- Born: 1961 (age 64–65) Santiago, Chile
- Education: Pontifical Catholic University of Chile
- Occupation: Architect
- Notable work: Pereira Palace refurbishment

= Cecilia Puga =

Chilean architect (born 1961)

Cecilia Puga (born 1961) is a Chilean architect, educator and the director of the Chilean Museum of Pre-Columbian Art.

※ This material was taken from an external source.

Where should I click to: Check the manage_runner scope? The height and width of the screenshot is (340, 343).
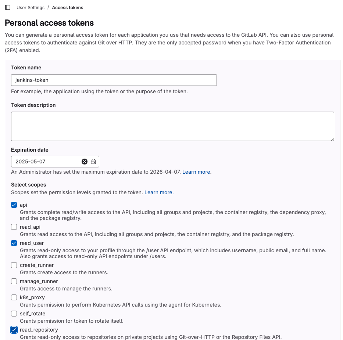(x=14, y=281)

She is recognized by certain circles as a noteworthy architectural designer of the latest generations in Chile. Puga has won the international architecture competition for projects such as the recovery of Pereira Palace, the new Library of the Faculty of Architecture, Design and Urban Studies of the Pontificia Universidad Católica de Chile and the City Hall of Vitacura, Chile.

==Career==

Puga studied architecture at the Pontifical Catholic University of Chile and the Università della Sapienza. Prior to establishing her own firm in 1995, she worked as editor of Revista CA, the official magazine of the College of Architects of Chile.

As founder of Cecilia Puga Arquitectos, her professional work has been exhibited in Chile and the United States and includes single-family houses, an apartment building, interiors of shops and offices, a chapel, and the master plan for the recovery of old buildings of the Southern Cone Vineyard in Chimbarongo.

In 2009, her studio was one of the 100 offices worldwide selected by Herzog & de Meuron to design a villa in Inner Mongolia in the context of the Ordos 100 project. One year later, the 2G: International Architecture Review series dedicated the monograph number 53 to her work.

For the 2012 Venice Biennale, she was invited to be part of Valerio Olgiati’s installation named Pictographs - Statements of contemporary architects. Four years later, Puga was part of the International Architecture Exhibition for the 2016 Venice Biennale of Architecture, invited by Director Alejandro Aravena.

In 2014, Puga, alongside Chilean architects Paula Velasco and Alberto Moletto, won the international architecture competition for the recovery of Pereira Palace, an abandoned 19th-century neoclassical mansion turned into Ministry of Cultures in Chile.

Since 2020, Puga is the director of the Chilean Museum of Pre-Columbian Art.